-------- Input for this task

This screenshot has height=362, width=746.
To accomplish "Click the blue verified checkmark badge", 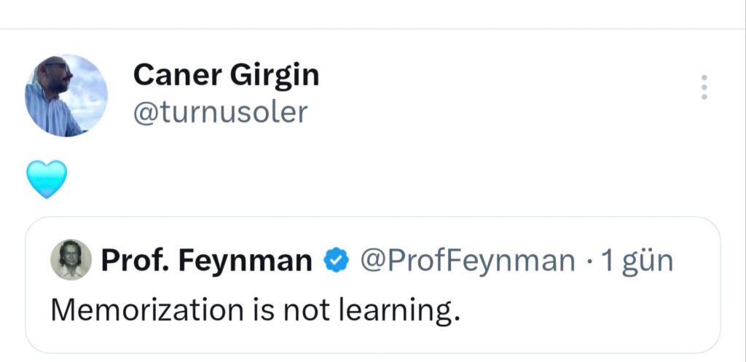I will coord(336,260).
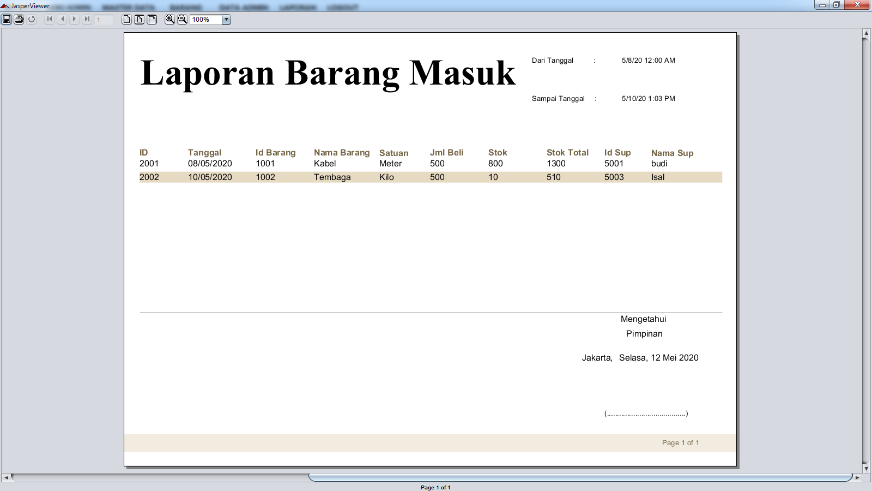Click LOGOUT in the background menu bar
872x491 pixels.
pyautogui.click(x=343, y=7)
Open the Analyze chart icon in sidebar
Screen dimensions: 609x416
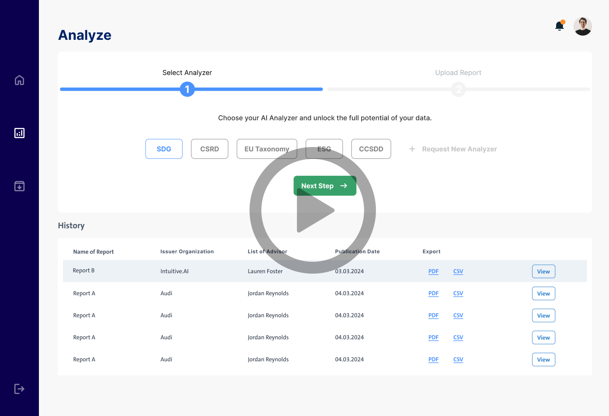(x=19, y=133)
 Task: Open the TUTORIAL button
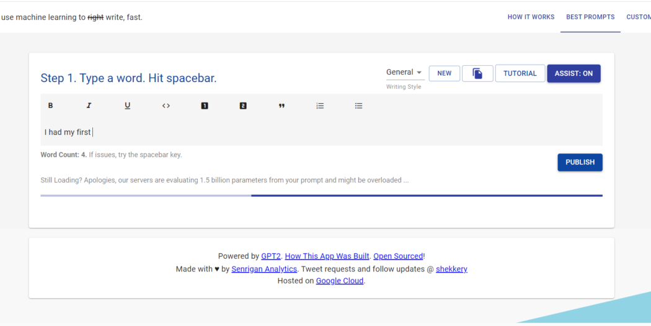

----------------

● Your instructions: Reproduce the entries exactly, starting with the line that contains "Open the Analyze chart icon in sidebar" and continuing through the end of the entries, and leave the pictures out.

● Solution:
Open the Analyze chart icon in sidebar
Screen dimensions: 609x416
(x=19, y=133)
 Task: Open the TUTORIAL button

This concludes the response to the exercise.